Published:  15 November, 2017

From a business community’s perspective it is clear that establishing how the UK manufacturing and industrial sectors adapt to a highly digitalised future (and benefits from the opportunity this brings) will be a fundamental factor of any future economic success. This is now more important than ever especially as investment by Britain’s manufacturers has seen a reality check in response to the continued political uncertainty.

According to the EEF/Santander Annual Investment Monitor, while demand conditions should be spurring on investment just one third of companies say that Brexit has had no impact on their plans. A similar proportion are only investing to satisfy current plans and waiting for clarity on any deal before investing further, while at the other end of the spectrum thirteen per cent of companies are holding off investment altogether until there is further clarity on a Brexit deal.

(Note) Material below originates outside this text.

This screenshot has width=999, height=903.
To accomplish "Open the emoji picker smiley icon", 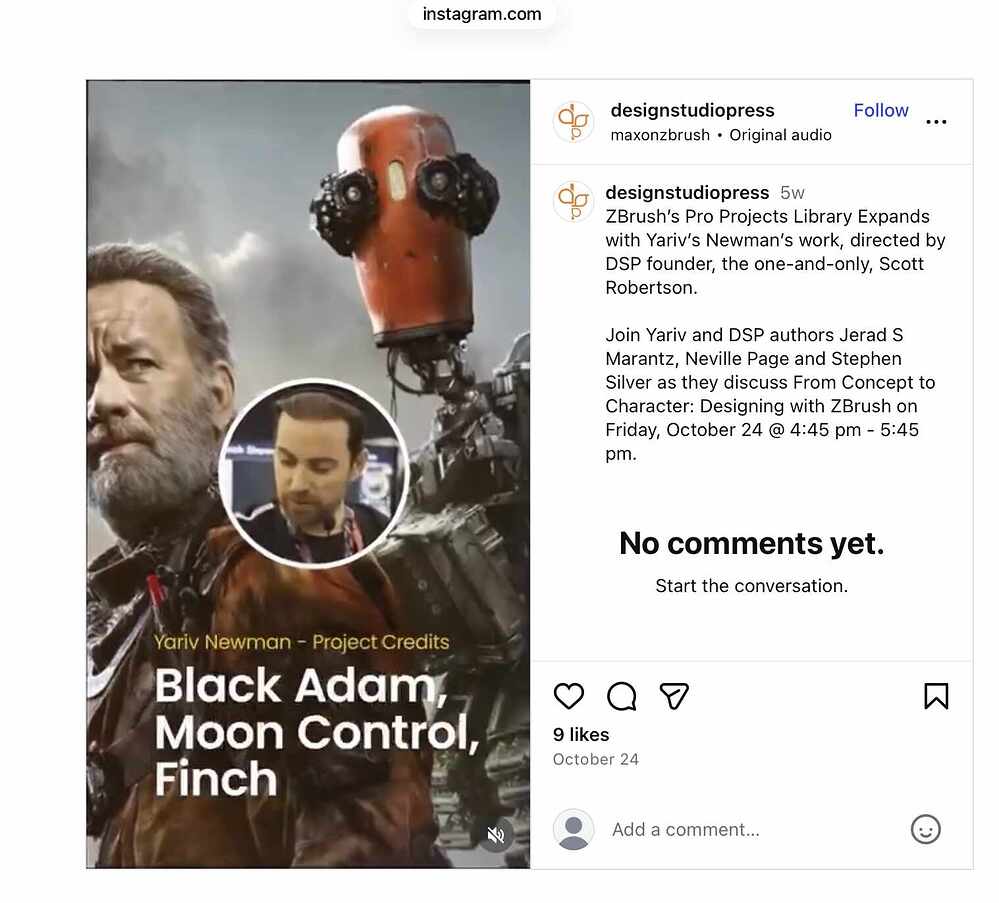I will [x=925, y=829].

Taken together this leaves the outlook for investment by manufacturers finely balanced with only a narrow majority expecting to be investing more on new equipment in the next two years. While the reticence emanating from other parts of the global economy has diminished, the survey reflects increasing Brexit-related uncertainty.

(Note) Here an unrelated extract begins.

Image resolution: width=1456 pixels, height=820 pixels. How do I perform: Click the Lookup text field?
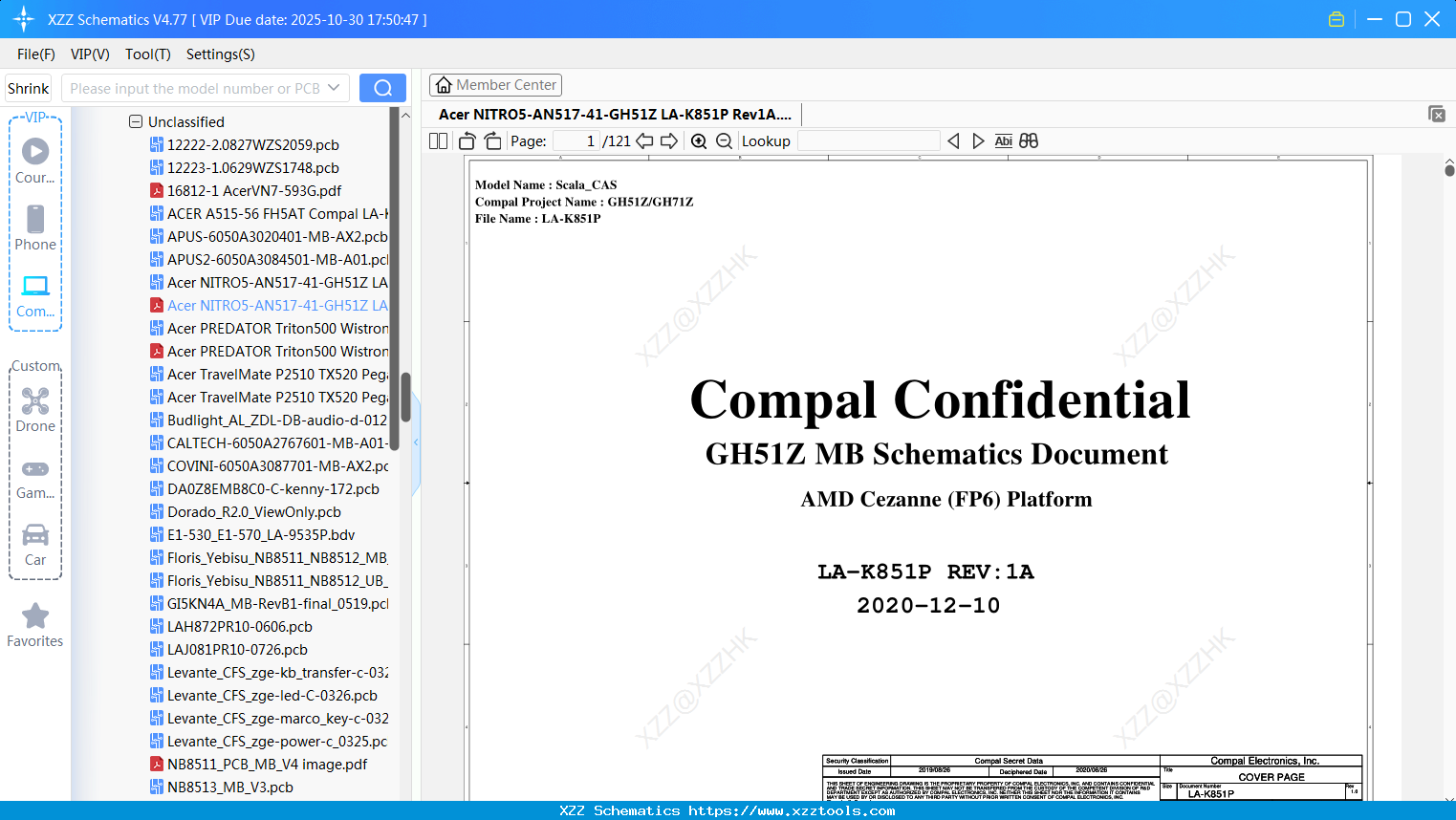(868, 141)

This indicates that while manufacturers may be investing to satisfy current plans or, expand capacity, they are not investing in improving their production capacity. However improving production capacity through investment and uptake of digital technologies including automation in the industrial sector has to be central to our future and must be seen as a prioriy. Such investment will help to improve our national productivity, creating higher value jobs, and arming our workforce with the digital skills required in the decades ahead.

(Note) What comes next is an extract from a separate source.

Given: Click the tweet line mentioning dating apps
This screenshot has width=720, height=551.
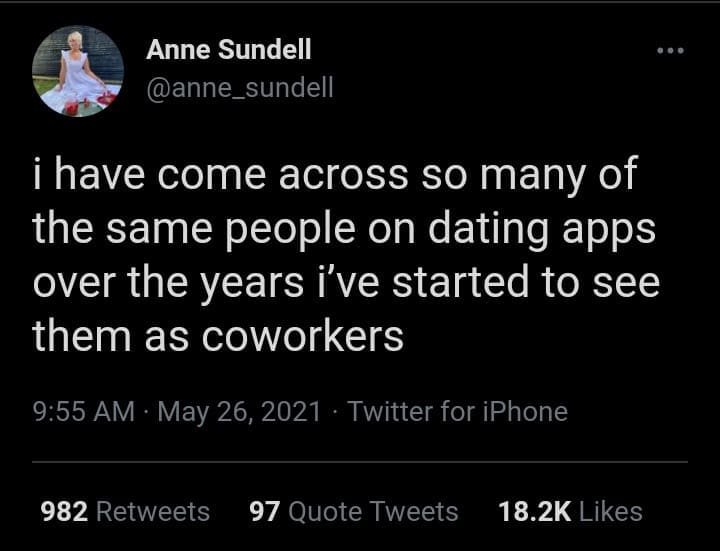Looking at the screenshot, I should point(344,229).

Professor Juergen Maier who led the recent Industrial Digitalisation Review, published last month, highlighted that Government and industry should create a significantly more visible and effective ecosystem that will accelerate the innovation and diffusion of Industrial Digital Technologies as well as creating more awareness. This includes a National Adoption Programme piloted in the North West, focused on increasing capacity of existing growth hubs and providing more targeted support. Additionally the Review recommends up-skilling one million industrial workers to enable digital technologies to be deployed and successfully exploited through a Single Industrial Digitalisation Skills Strategy.

I agree with Chris Richards head of business environment policy at EEF who commented that the Review highlights the barriers to adoption of new digital technologies that could stop us moving up the ranks, particularly the need for better leadership and a culture shift on innovation to boost adoption, especially among SMEs. But importantly he stresses the opportunities are significant, and that the digitisation of manufacturing is real and is happening at pace, but this speed could create major winners and losers unless all of industry moves together. This is an opportunity that the whole of UK industry can be a part of and it’s also a process we can’t afford not to be.